Abbey Freeborn

Personal information
- Full name: Abigail Johanna Freeborn
- Born: 12 November 1996 (age 29) Eastbourne, East Sussex, England
- Batting: Right-handed
- Role: Wicket-keeper

Domestic team information
- 2013–2020: Sussex
- 2019: → Yorkshire (on loan)
- 2017–2019: Loughborough Lightning
- 2020–2021: Lightning
- 2021: Leicestershire
- 2021–2022: Trent Rockets
- 2022–2024: Staffordshire
- 2022–2024: Central Sparks
- 2023: Birmingham Phoenix
- 2024–present: London Spirit

Career statistics
| Competition | WLA | WT20 |
| Matches | 85 | 108 |
| Runs scored | 1,730 | 1,278 |
| Batting average | 28.36 | 20.28 |
| 100s/50s | 1/6 | 0/4 |
| Top score | 107* | 71* |
| Catches/stumpings | 63/18 | 31/34 |
- Source: CricketArchive, 16 October 2024

= Abbey Freeborn =

English cricketer (born 1996)

Abigail Johanna Freeborn (born 12 November 1996) is an English cricketer who currently plays for Warwickshire and London Spirit. She plays as a wicket-keeper and right-handed batter. She has previously played for Sussex, Yorkshire, Leicestershire and Staffordshire, as well as Loughborough Lightning and Lightning and Central Sparks in regional cricket and Trent Rockets and Birmingham Phoenix in The Hundred.

==Early life==
Freeborn was born on 12 November 1996 in Eastbourne, East Sussex. She attended Loughborough University.

==Domestic career==
Freeborn made her county debut in 2013, for Sussex in a match against Surrey. She kept wicket and made one stumping, but did not bat. She soon became a regular for Sussex, and she was a part of their 2013 Women's County Championship and 2015 Women's Twenty20 Cup title victories.
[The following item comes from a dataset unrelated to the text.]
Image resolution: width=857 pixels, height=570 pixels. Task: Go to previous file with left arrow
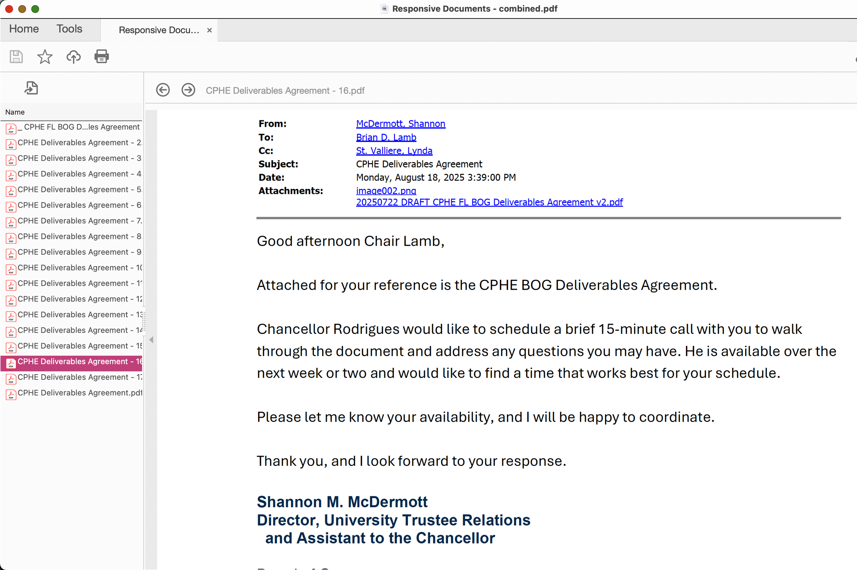pyautogui.click(x=163, y=90)
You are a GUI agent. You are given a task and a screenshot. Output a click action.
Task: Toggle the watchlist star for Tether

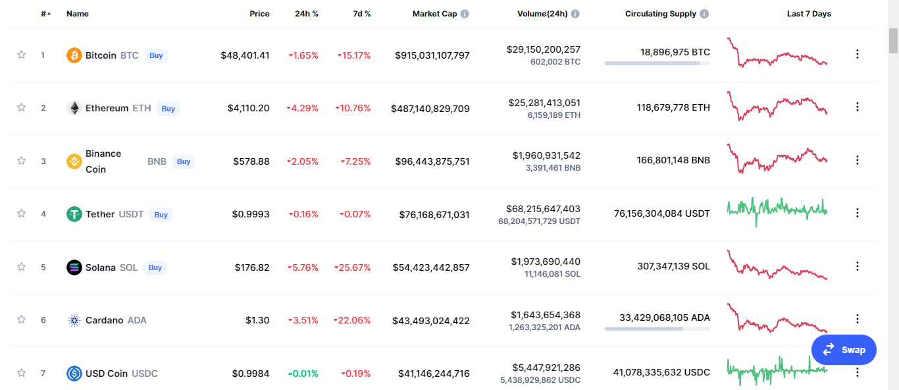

Freeborn joined Yorkshire on loan for the 2019 season. She achieved her List A high score of 58 that season, off just 40 deliveries against Surrey. In 2021, it was announced that she has joined Leicestershire, but she did not play for them that season. She joined Staffordshire ahead of the 2022 season. She scored 83 runs at an average of 20.75 in six matches for the side in the 2022 Women's Twenty20 Cup.

Freeborn was also part of Loughborough Lightning's squad in the Women's Cricket Super League from 2017 to 2019. She was part of the side that reached the semi-final in 2019, and had a high score of 16* in a victory over Lancashire Thunder in 2017.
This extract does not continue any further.